──────── Records for processing

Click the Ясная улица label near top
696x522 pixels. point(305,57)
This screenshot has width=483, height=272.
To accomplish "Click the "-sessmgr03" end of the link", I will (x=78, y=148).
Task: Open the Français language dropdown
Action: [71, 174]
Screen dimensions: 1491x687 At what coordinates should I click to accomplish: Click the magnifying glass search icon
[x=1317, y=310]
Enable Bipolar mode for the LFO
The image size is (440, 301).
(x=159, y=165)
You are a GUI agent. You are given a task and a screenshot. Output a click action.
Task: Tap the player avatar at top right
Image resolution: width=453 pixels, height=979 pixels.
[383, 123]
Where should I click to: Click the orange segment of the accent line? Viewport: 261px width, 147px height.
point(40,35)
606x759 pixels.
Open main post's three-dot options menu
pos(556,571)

────────────────
──────── Records for processing

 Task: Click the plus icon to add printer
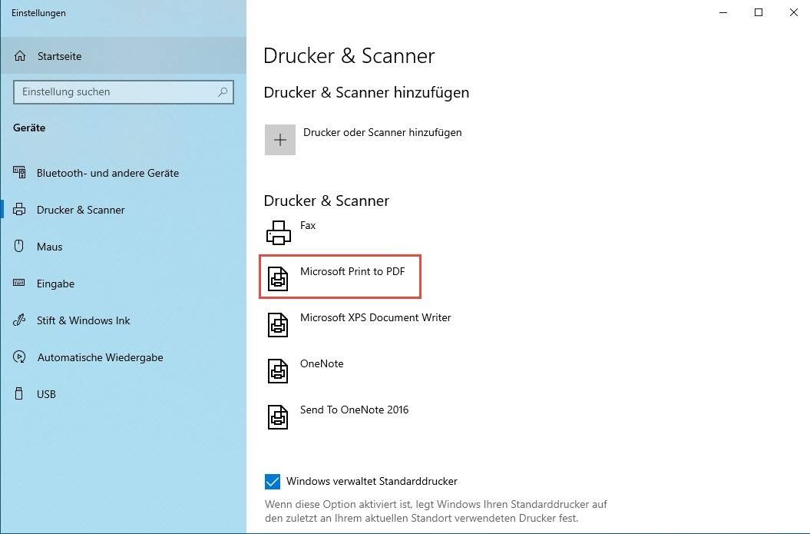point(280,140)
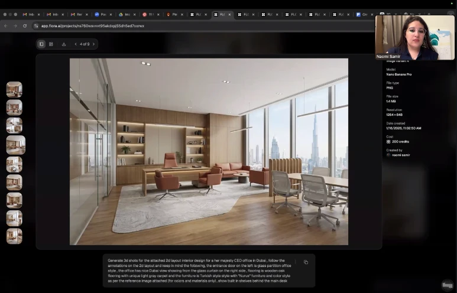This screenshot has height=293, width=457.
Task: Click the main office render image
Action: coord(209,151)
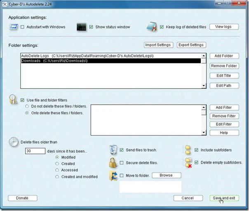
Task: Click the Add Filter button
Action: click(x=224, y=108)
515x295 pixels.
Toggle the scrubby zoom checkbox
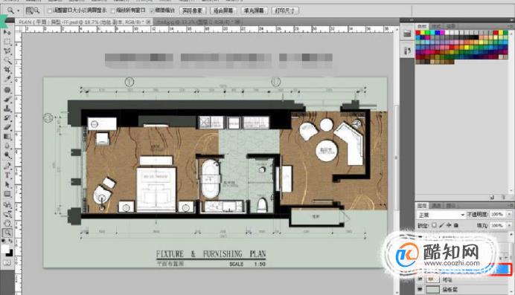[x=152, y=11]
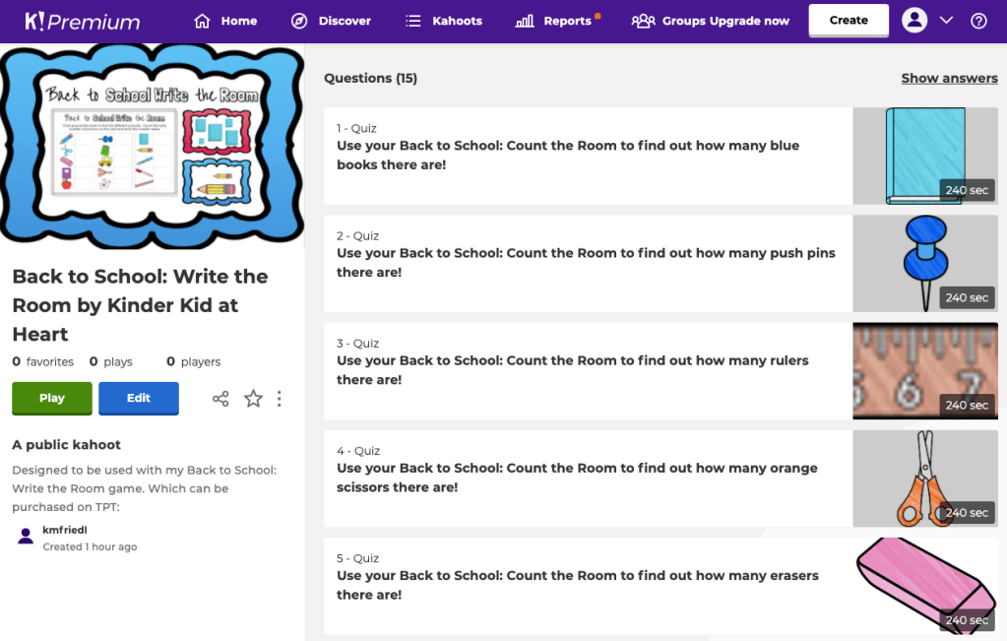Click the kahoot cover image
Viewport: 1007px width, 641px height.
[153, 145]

────────────────
──────── Records for processing

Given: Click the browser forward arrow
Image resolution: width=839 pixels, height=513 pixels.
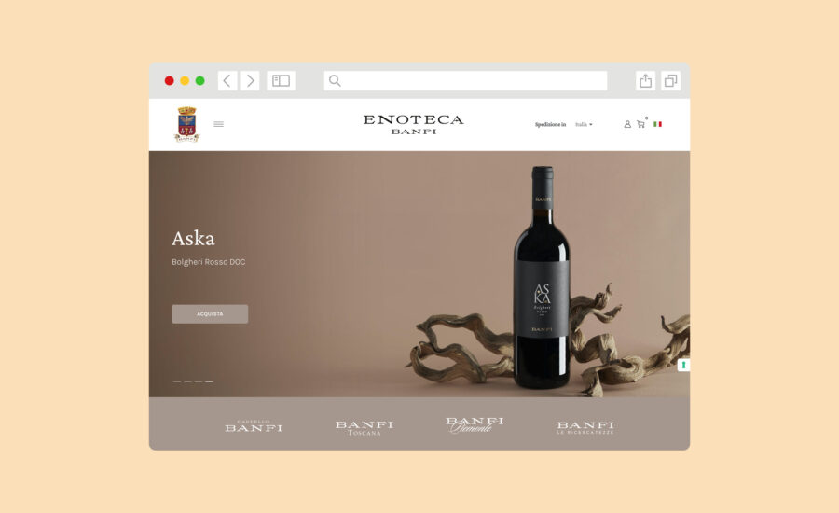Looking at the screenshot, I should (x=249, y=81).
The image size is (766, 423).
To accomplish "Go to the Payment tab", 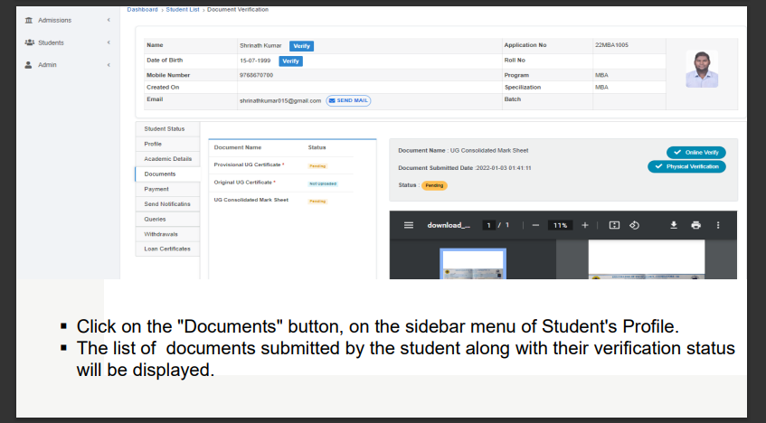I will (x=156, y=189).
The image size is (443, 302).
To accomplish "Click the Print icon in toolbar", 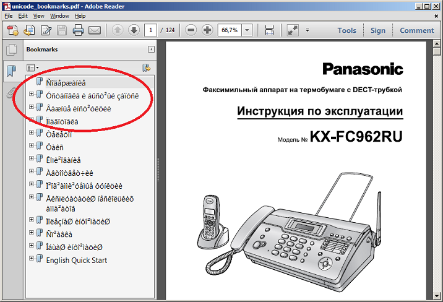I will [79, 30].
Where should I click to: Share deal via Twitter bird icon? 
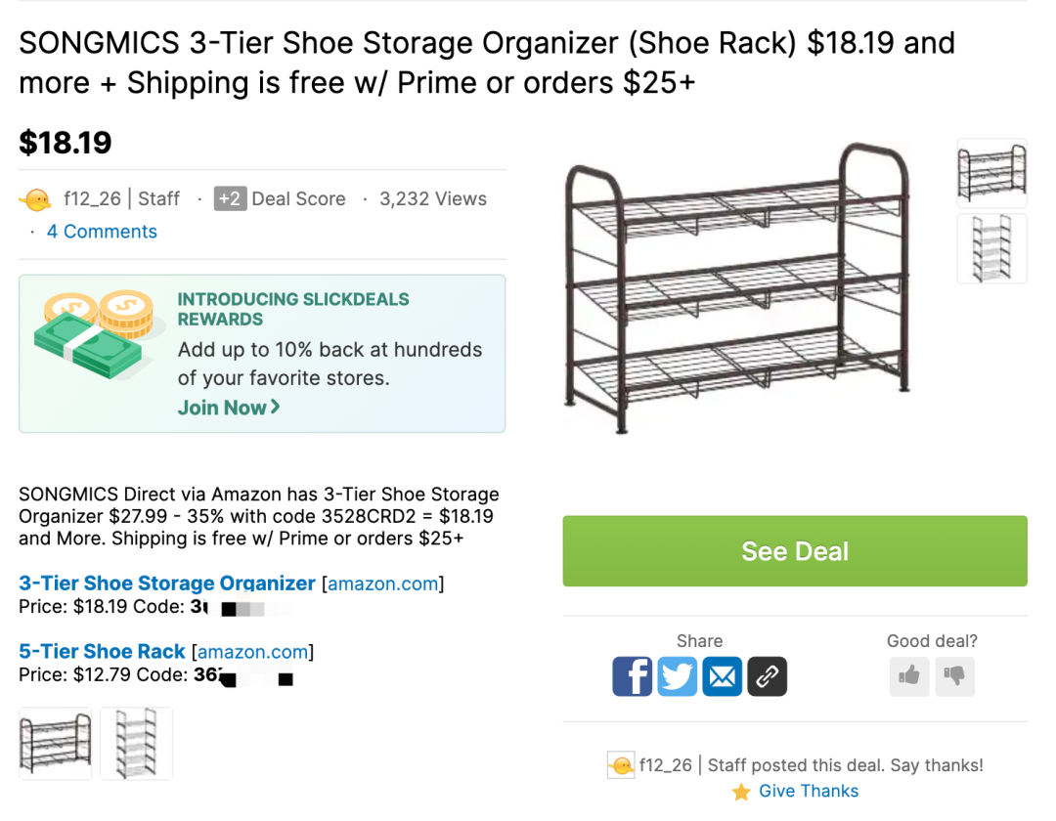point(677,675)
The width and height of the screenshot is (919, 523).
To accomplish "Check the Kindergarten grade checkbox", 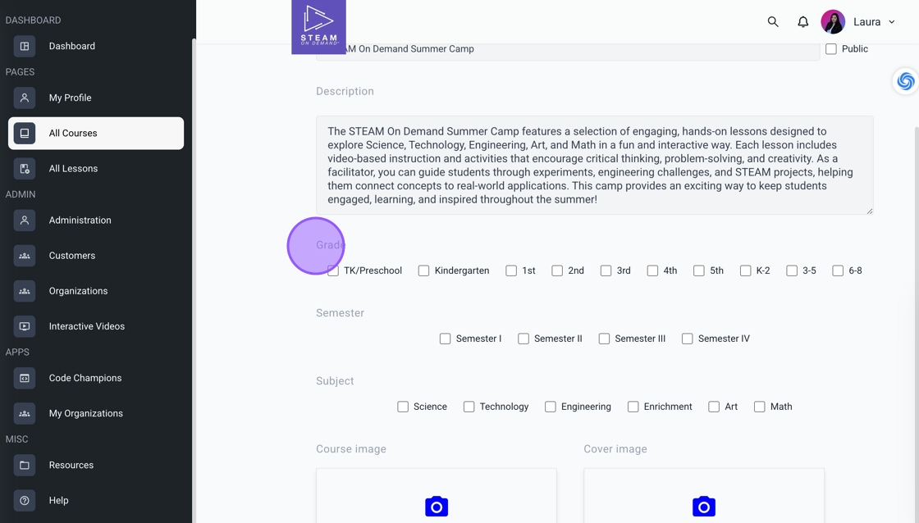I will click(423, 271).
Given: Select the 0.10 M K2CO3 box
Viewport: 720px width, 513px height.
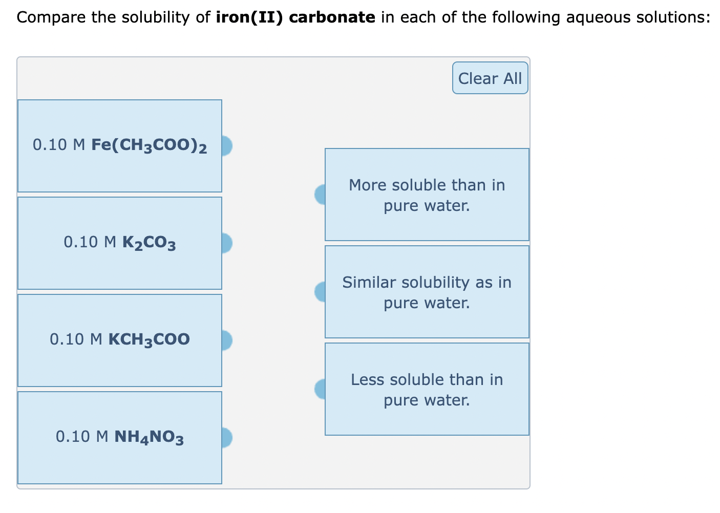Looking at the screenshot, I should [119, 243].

────────────────

Description of the task:
Print exactly the lines above from the one with "This screenshot has width=483, height=272." to the one with "You are a GUI", including both.

Response:
This screenshot has width=483, height=272.
To accomplish "Click the "-sessmgr03" end of the link", I will (x=78, y=148).
Task: Open the Français language dropdown
Action: [71, 174]
Screen dimensions: 1491x687 At what coordinates should I click to accomplish: Click the magnifying glass search icon
[x=1317, y=310]
Enable Bipolar mode for the LFO
The image size is (440, 301).
(x=159, y=165)
You are a GUI agent. You are given a task and a screenshot. Output a click action.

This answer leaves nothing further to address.